Difficulty: Medium, Asked-in: Google, Amazon, Microsoft, Goldman Sachs, Nvidia

Key takeaway: An excellent linked list problem to learn problem-solving using fast and slow pointers. We can solve many other coding questions using the similar idea.

Let’s understand the problem

Given the head of a linked list, write a program to find if linked list has a cycle or not. Return true if there is a cycle, otherwise, return false.

A critical note related to the problem

In a singly linked list problem, we are mostly given link to the first node to perform basic operations like traversal, searching insertion, deletion, merging, etc. Algorithms for these operations require a well-formed linked list, i.e. linked list without loop or cycle.

The idea would be simple: A linked list with cycle causes iteration to fail because iteration will never reach the end. Therefore, detecting linked list with no cycle is desirable before applying some iterative approach.

If linked list has a cycle, then there is no end node, and one of its nodes is the next node of two nodes. So iterating through linked list will explore nodes present in the cycle multiple times.

Discussed solution approaches

•  Brute force approach using hash table
• Using boolean flag inside linked list node
• An efficient approach  using fast and slow pointers

 Brute force approach using hash table

Solution idea

The basic idea is to traverse the linked list and store visited nodes in a hash table. During this process, there is a cycle if we encounter any visited nodes again. Otherwise, if we reach the end of the linked list, there is no cycle.

Solution steps

Step 1: We define a hash table to store linked list nodes.

Step 2: We traverse the linked list using loop until currNode != NULL.

• We first search currNode in the hash table. If currNode is already present, we return true. Otherwise, we insert currNode in the hash table and move to the next node.

Step 3: When currNode == NULL, we return false. It means, we have reached the end, and there is no cycle in the linked list.

Solution pseudocode

class ListNode
{
    int data
    ListNode next
}

bool detectLinkedListLoop(ListNode head)
{
    HashTable <ListNode> H
    ListNode currNode = head
    while (currNode != NULL)
    {
        if (H.search(currNode) == true)
            return true
        H.insert(currNode)  
        currNode = currNode->next
    }
    return false
}

Time and space complexity analysis

Only one traversal of linked list is needed in the above code. In other words, algorithm will perform only one insert and search operation for each node. So time complexity = n*O(1) =O(n). We are using a hash table for storing linked list nodes, so space complexity = O(n)

Using boolean flag inside linked list node

Solution idea

Can we optimise above approach by avoiding the overhead of hash table operations? The idea would be to add an extra flag visited in the structure of linked node. This could help us mark the visited nodes and identify their duplicate presence. Note: Initially, visited flag is 0 for each node.

We traverse linked list using a loop. During this process, we mark visited field as 1 whenever a node is visited for the first time. There is a cycle if we again encounter a node with visited flag 1.

Solution pseudocode

class ListNode
{
    int data
    ListNode next
    int visited = 0
}

bool detectLinkedListLoop(ListNode head)
{
    ListNode curr = head  
    while (curr != NULL)
    {
        if (curr->visited == 1)
            return true
        curr->visited == 1
        curr = curr->next
    }
    return false
}

Time and space complexity analysis

It is working in O(n) time complexity as the algorithm is traversing each node once. We are using an extra variable with each node, so space complexity = O(n)

Task - Retype the passage of the text on detecting a linked-list cycle, starting at "A critical note" and ending at "loop or cycle.". The listing comes from a separate source.

Data segment -
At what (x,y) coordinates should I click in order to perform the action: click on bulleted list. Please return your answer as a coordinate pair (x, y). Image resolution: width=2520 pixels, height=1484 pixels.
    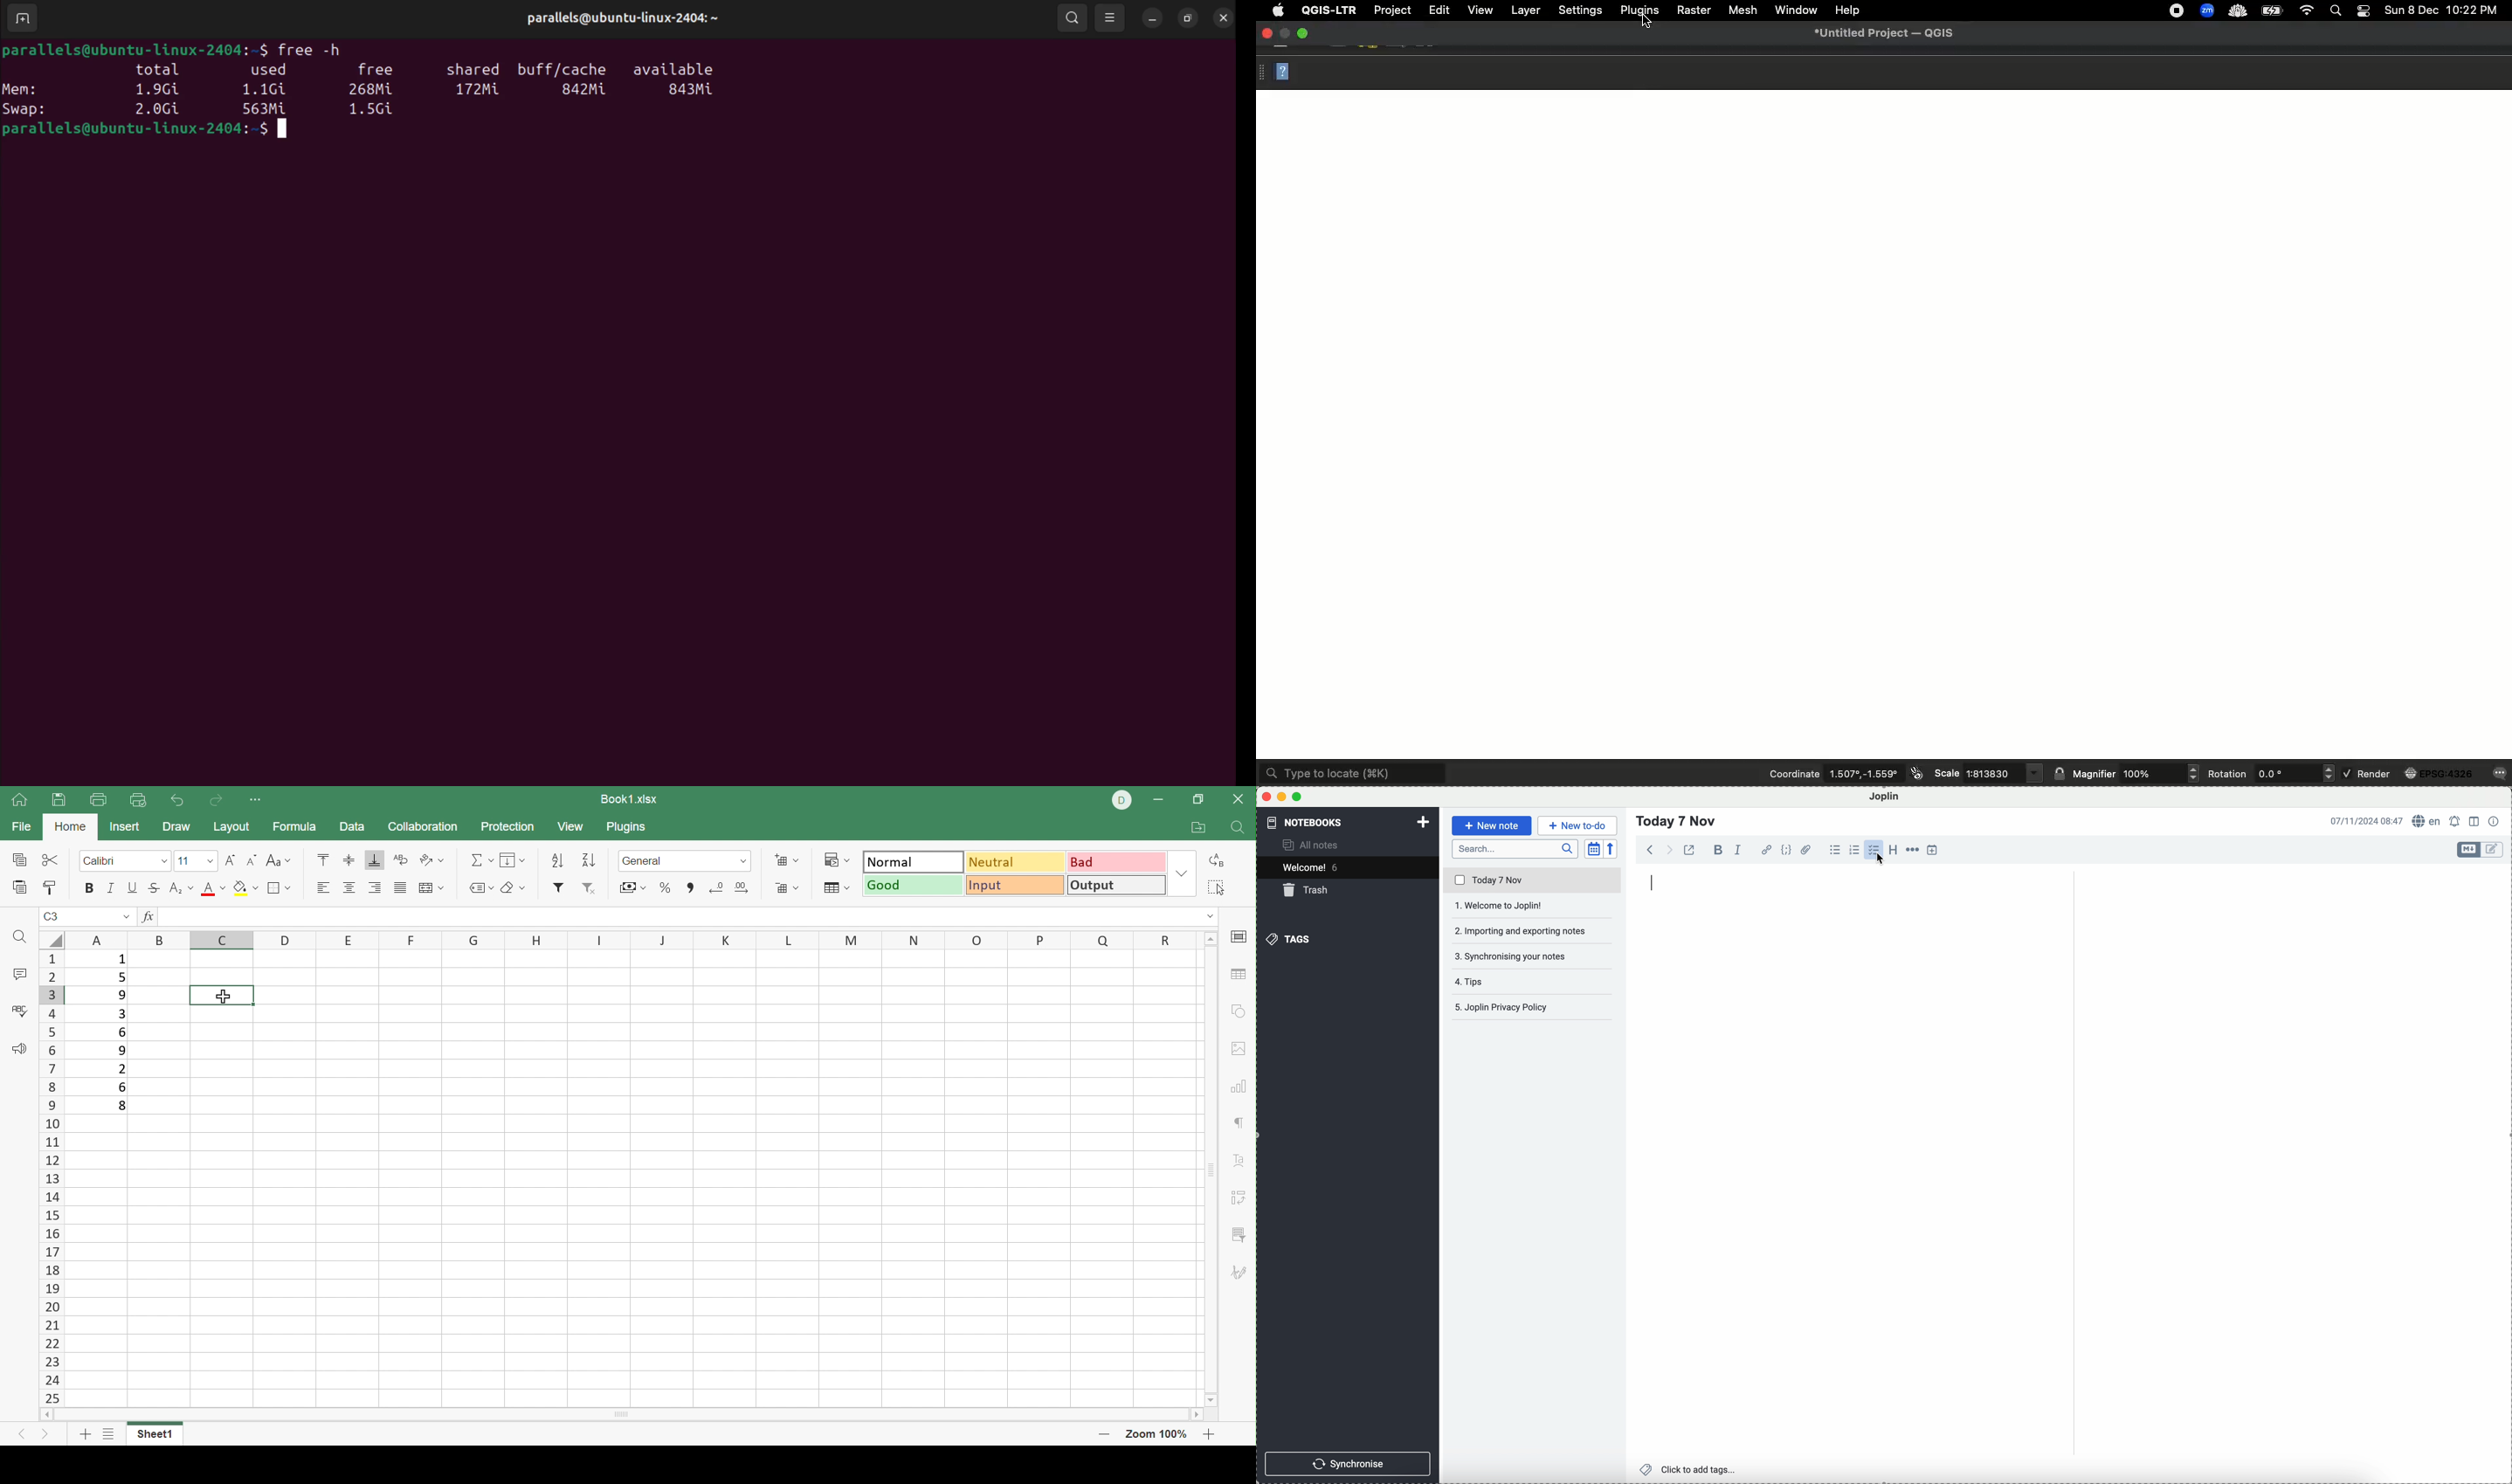
    Looking at the image, I should click on (1835, 850).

Solution to this exercise -
A critical note related to the problem

In a singly linked list problem, we are mostly given link to the first node to perform basic operations like traversal, searching insertion, deletion, merging, etc. Algorithms for these operations require a well-formed linked list, i.e. linked list without loop or cycle.